Saved entries:
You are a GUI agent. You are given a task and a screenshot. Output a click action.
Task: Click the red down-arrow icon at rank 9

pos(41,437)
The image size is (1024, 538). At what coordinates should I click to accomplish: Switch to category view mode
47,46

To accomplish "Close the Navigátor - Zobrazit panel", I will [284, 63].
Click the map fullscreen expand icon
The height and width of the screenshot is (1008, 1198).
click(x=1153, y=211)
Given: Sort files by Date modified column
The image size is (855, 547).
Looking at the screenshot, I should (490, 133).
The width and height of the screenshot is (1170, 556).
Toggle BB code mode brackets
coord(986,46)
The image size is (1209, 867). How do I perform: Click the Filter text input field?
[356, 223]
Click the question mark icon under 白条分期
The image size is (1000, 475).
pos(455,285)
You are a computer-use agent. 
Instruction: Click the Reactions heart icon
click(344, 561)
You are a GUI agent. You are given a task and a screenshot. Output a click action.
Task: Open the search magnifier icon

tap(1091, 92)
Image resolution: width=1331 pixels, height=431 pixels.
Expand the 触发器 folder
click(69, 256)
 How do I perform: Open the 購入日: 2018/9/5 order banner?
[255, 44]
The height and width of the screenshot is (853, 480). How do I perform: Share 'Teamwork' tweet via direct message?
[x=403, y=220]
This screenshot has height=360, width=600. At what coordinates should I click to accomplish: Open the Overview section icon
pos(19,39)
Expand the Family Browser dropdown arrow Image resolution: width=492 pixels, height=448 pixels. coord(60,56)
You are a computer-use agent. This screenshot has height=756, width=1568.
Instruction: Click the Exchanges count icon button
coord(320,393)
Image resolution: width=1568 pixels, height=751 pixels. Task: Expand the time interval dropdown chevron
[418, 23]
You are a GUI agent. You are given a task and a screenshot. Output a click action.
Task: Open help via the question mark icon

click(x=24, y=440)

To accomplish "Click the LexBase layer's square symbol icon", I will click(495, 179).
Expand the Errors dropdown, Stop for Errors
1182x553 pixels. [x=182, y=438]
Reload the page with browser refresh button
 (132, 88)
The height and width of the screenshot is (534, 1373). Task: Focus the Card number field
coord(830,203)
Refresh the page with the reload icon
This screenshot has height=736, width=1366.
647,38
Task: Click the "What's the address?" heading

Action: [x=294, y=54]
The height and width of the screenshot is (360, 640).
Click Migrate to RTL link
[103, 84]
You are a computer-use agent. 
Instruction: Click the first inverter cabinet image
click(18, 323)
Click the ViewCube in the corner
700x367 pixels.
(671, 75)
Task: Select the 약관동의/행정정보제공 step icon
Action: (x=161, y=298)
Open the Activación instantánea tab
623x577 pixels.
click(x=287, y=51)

Task directions: Return the entries in full, keeping every line exactly as it is.

Problem solution:
You are a GUI agent. You are given a task and a screenshot. Output a click action.
Task: Click the red down-arrow icon at rank 9

pos(41,437)
The image size is (1024, 538). At what coordinates should I click to accomplish: Switch to category view mode
47,46

To accomplish "Close the Navigátor - Zobrazit panel", I will [284, 63].
Click the map fullscreen expand icon
The height and width of the screenshot is (1008, 1198).
click(x=1153, y=211)
Given: Sort files by Date modified column
The image size is (855, 547).
Looking at the screenshot, I should (490, 133).
The width and height of the screenshot is (1170, 556).
Toggle BB code mode brackets
coord(986,46)
The image size is (1209, 867). How do I perform: Click the Filter text input field?
[356, 223]
Click the question mark icon under 白条分期
The image size is (1000, 475).
pos(455,285)
You are a computer-use agent. 
Instruction: Click the Reactions heart icon
click(344, 561)
You are a GUI agent. You are given a task and a screenshot. Output a click action.
Task: Open the search magnifier icon

tap(1091, 92)
Image resolution: width=1331 pixels, height=431 pixels.
Expand the 触发器 folder
click(69, 256)
 How do I perform: Open the 購入日: 2018/9/5 order banner?
[255, 44]
The height and width of the screenshot is (853, 480). How do I perform: Share 'Teamwork' tweet via direct message?
[x=403, y=220]
This screenshot has height=360, width=600. At what coordinates should I click to accomplish: Open the Overview section icon
pos(19,39)
Expand the Family Browser dropdown arrow Image resolution: width=492 pixels, height=448 pixels. coord(60,56)
You are a computer-use agent. This screenshot has height=756, width=1568.
Instruction: Click the Exchanges count icon button
coord(320,393)
Image resolution: width=1568 pixels, height=751 pixels. Task: Expand the time interval dropdown chevron
[418, 23]
You are a GUI agent. You are given a task and a screenshot. Output a click action.
Task: Open help via the question mark icon

click(x=24, y=440)

To accomplish "Click the LexBase layer's square symbol icon", I will click(495, 179).
Expand the Errors dropdown, Stop for Errors
1182x553 pixels. [x=182, y=438]
Reload the page with browser refresh button
 (132, 88)
The height and width of the screenshot is (534, 1373). Task: Focus the Card number field
coord(830,203)
Refresh the page with the reload icon
This screenshot has height=736, width=1366.
647,38
Task: Click the "What's the address?" heading

Action: [x=294, y=54]
The height and width of the screenshot is (360, 640).
Click Migrate to RTL link
[103, 84]
You are a computer-use agent. 
Instruction: Click the first inverter cabinet image
click(18, 323)
Click the ViewCube in the corner
700x367 pixels.
(671, 75)
Task: Select the 약관동의/행정정보제공 step icon
Action: (x=161, y=298)
Open the Activación instantánea tab
623x577 pixels.
click(x=287, y=51)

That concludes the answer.